Major banks, international banks, institutions and individual investors like myself buy and sell up to hundreds of currencies in any given second. All currencies traded in the foreign exchange market operate 24/5. The foreign exchange market is open at 5 p.m. EST Sunday evening and closes at 5 p.m. EST Friday afternoon. Unlike the stock market, transactions are immediately posted to your account and are able to be withdrawn at that time. You do not need to wait three business days like a typical stock sale. For a long time investor like myself, this is useless because liquidity is not a problem. For small time investors who need cash immediately, it is helpful. For example, if you think the Euro to U.S. dollar conversation rate will strengthen, thus rising in numerical value, and you place a buy and it strengthens, you can close your position and have your funds immediately in your bank account usually the next business day. Most online foreign exchange brokers have no issues with liquidity being that the foreign exchange market is very liquid. After all foreign exchange is currencies exchanging hands between buyer and seller.

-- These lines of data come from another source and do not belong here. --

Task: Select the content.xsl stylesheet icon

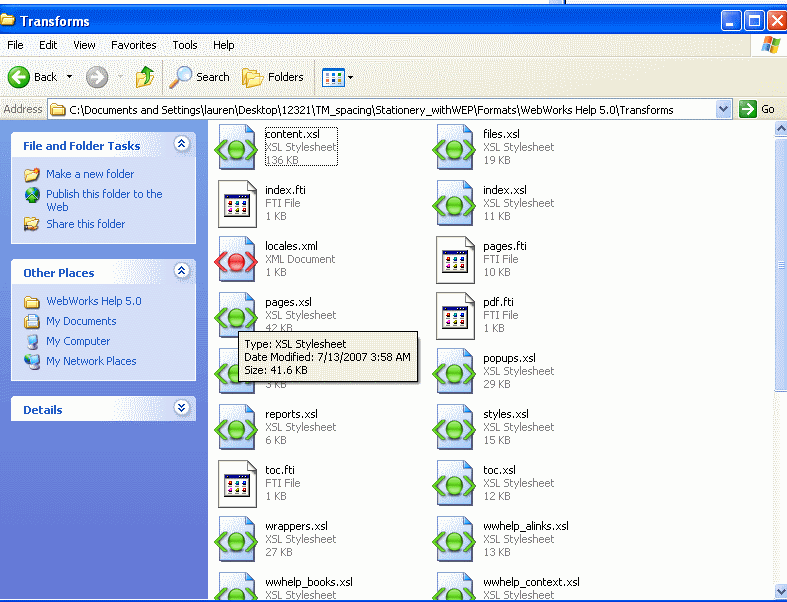Action: pyautogui.click(x=238, y=148)
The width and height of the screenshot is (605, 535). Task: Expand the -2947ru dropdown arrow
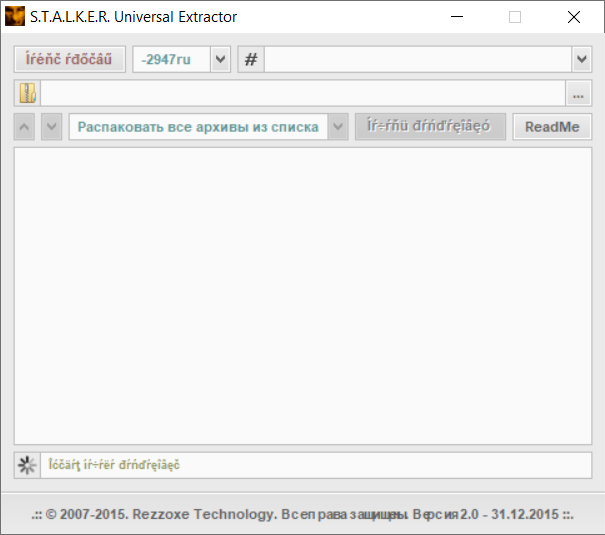[220, 60]
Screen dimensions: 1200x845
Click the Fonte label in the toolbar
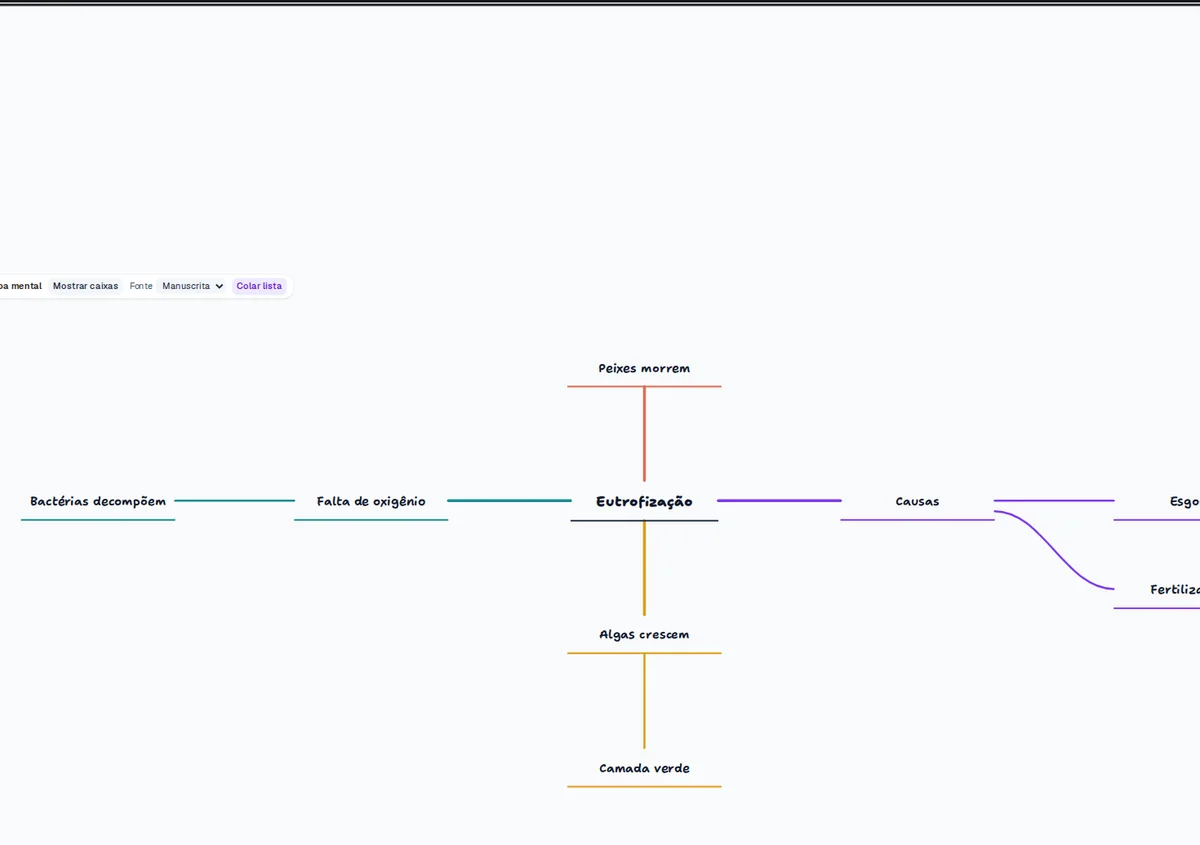(x=141, y=286)
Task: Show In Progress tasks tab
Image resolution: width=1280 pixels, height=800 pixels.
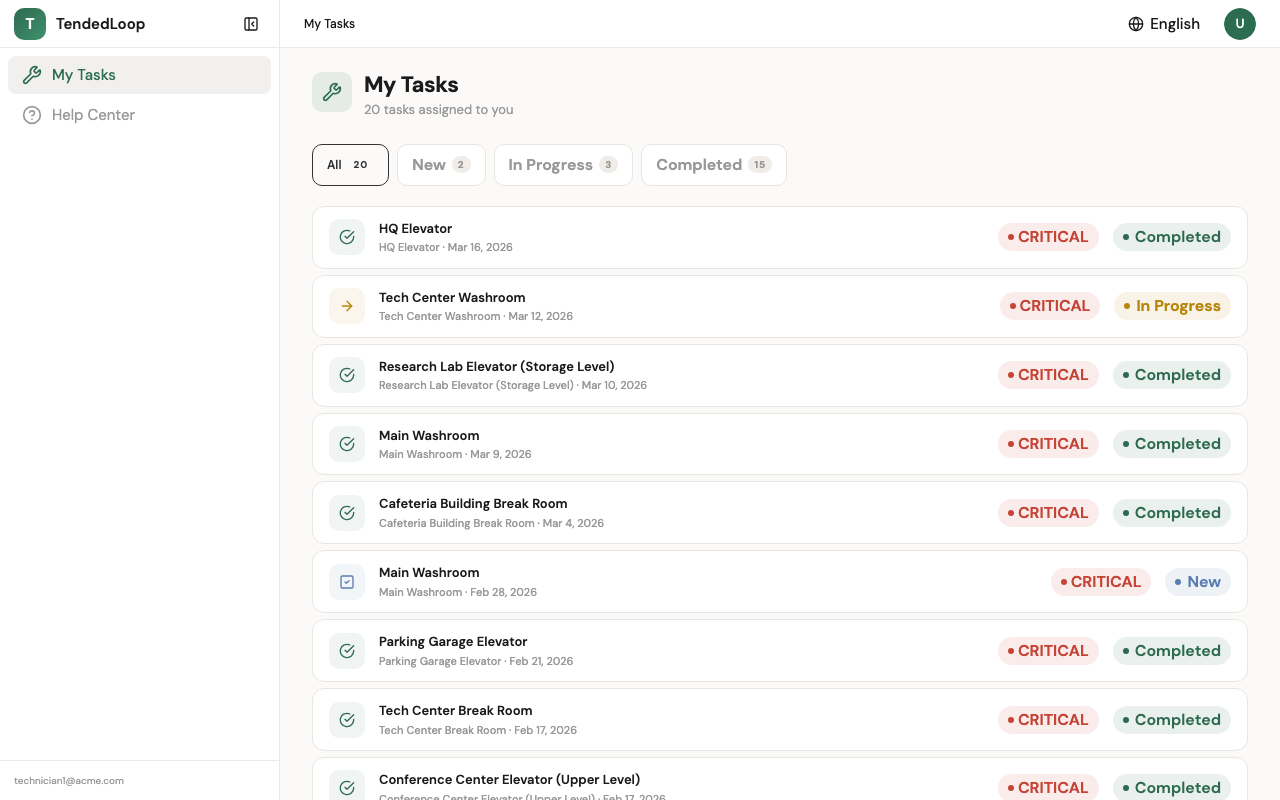Action: tap(563, 165)
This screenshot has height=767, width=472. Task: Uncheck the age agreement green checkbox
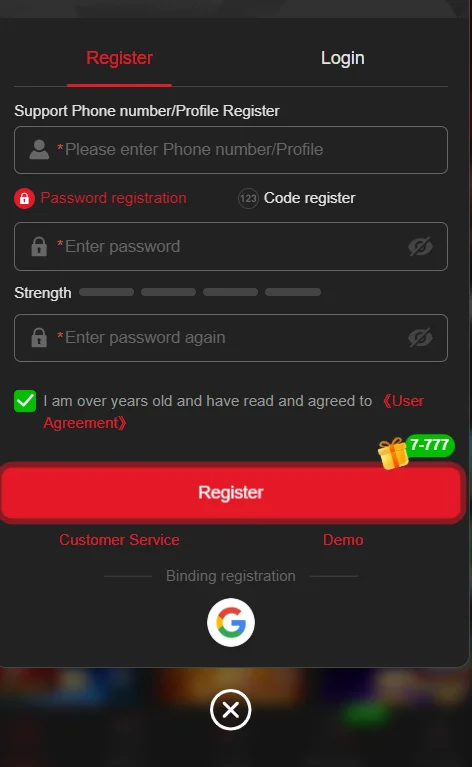[x=25, y=401]
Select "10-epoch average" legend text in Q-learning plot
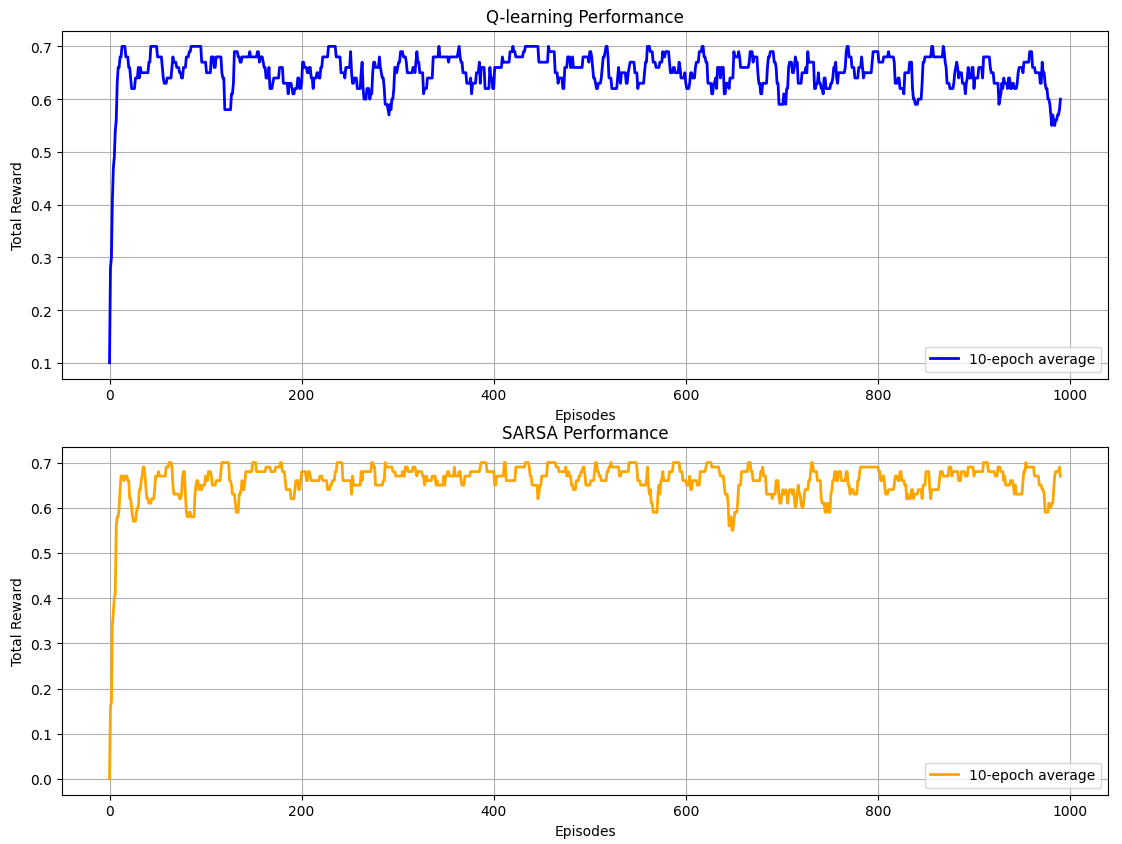This screenshot has height=844, width=1122. click(x=1032, y=359)

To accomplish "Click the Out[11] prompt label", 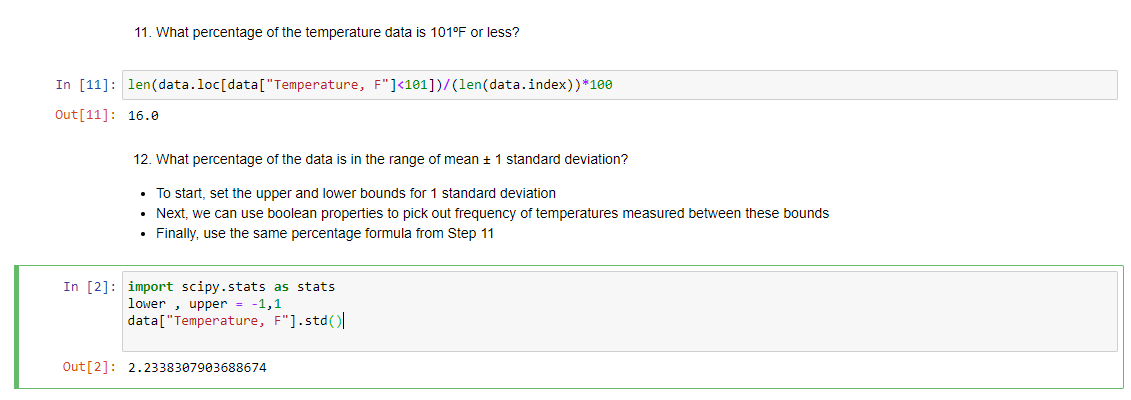I will pos(86,116).
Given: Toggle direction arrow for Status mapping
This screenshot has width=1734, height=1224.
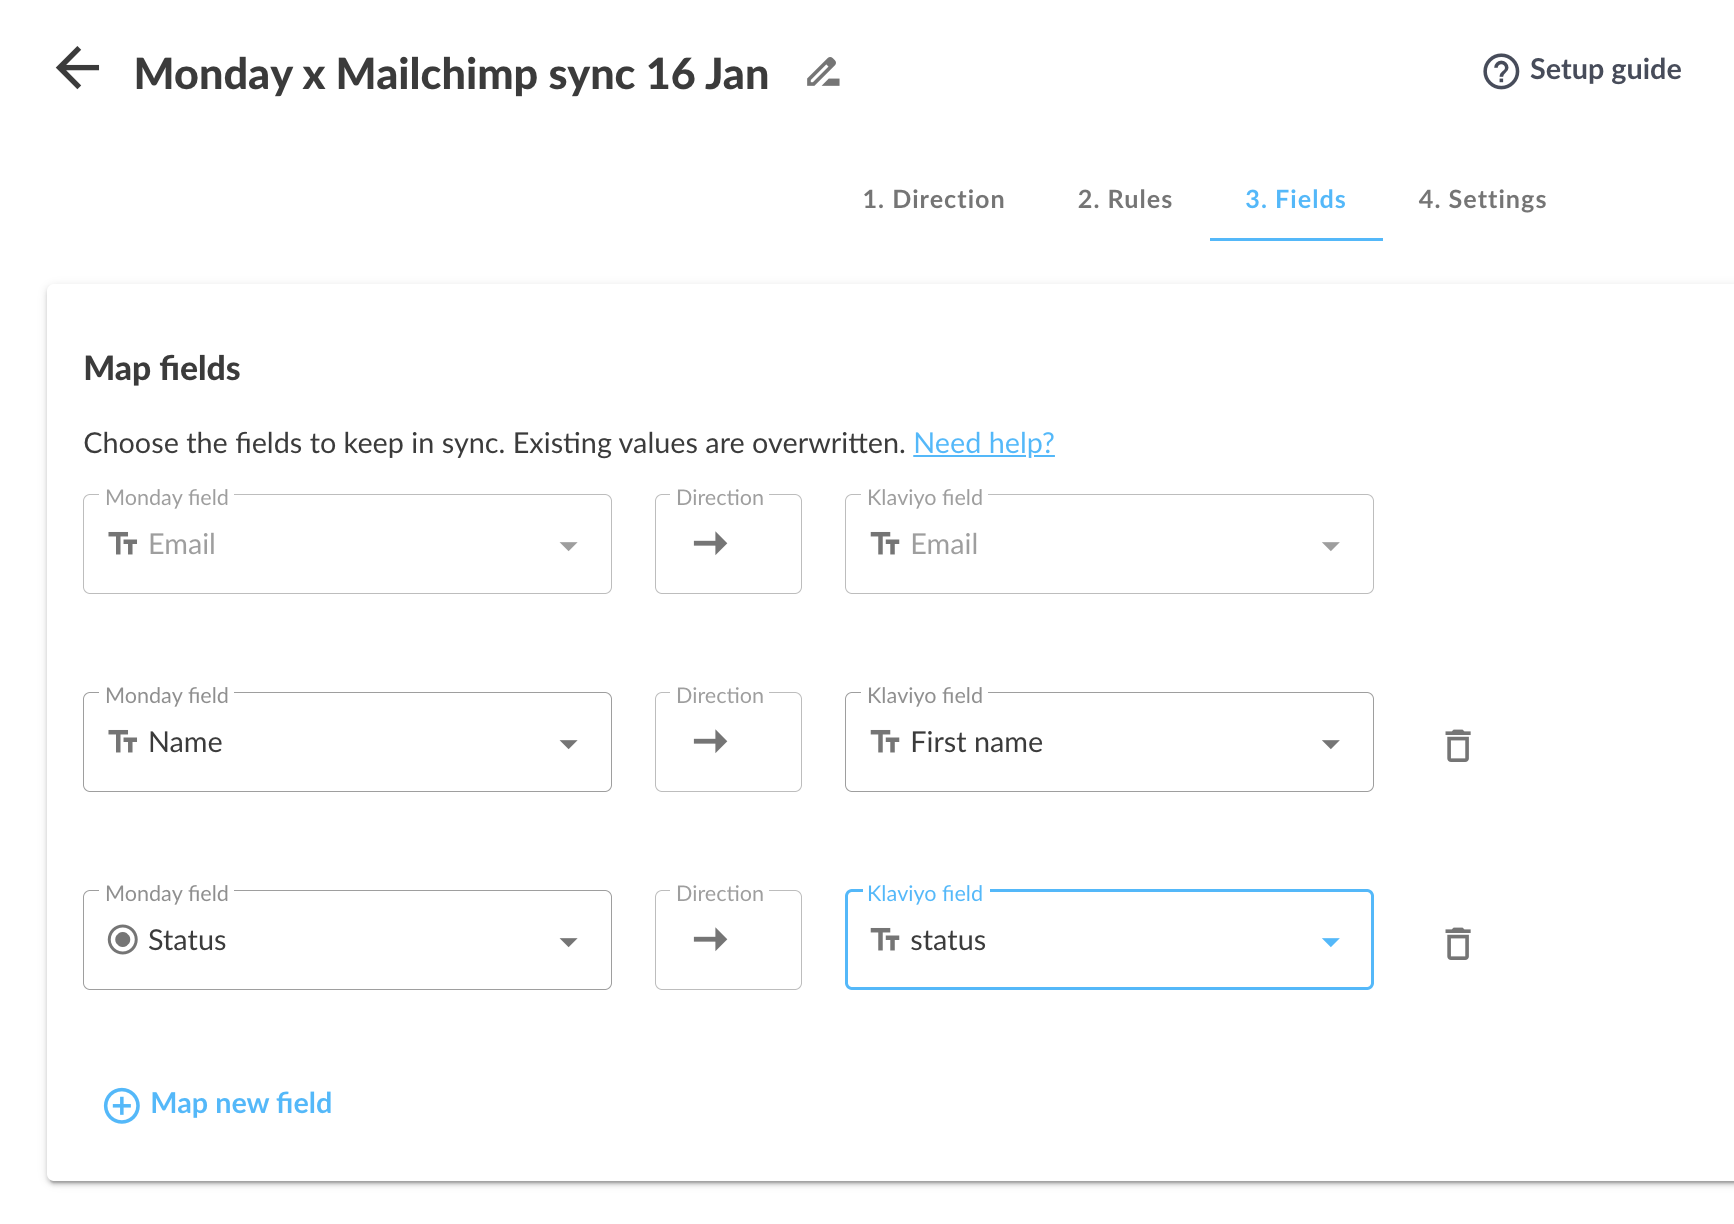Looking at the screenshot, I should [710, 940].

If you have no clue what foreign exchange is, then this is the time to learn. The foreign exchange market is currently extremely volatile turning people with small investments into massive cash outs. Just the other week, the Switzerland currency, the Swiss Franc (USD/Chf), strengthened 20 percent from 1.02 to 0.84. This means that if you had a sell position in the USD/Chf you would have had your account balance increase by at least 2,000 percent. Yes, 2,000 percent. Twenty times return on your bet on the movement of the price in the Swiss Franc. Now who in the world guessed that this would happen? A handful of people did and most of them are humble and keep quiet. On the other hand, many banks and online brokers went bankrupt from the massive move. A lot of major accounts and investors lost everything they had if they had long in this position against the Swiss Franc. Another major swing has been the weakening of the yen. Japan’s currency has gone from under 100 yen per 1 U.S. dollar to 118. One yen is worth less than our penny. A lot of investors have been long on the weakening of the yen since last year and they have cashed in hugely. Many gains in the foreign exchange market are more than 100 percent of your original investment, because there is no limit to where currency exchange rates can go. In the stock market, most major stocks do not move more than 100 percent within a decade. In fact, most stick within a range or slowly go up over a long period of time with inflation.

The foreign exchange market is typically steady in terms of rising and falling prices, but it can become highly volatile if you are able to follow the flow of currencies and their conversion rates. Good luck and happy investing.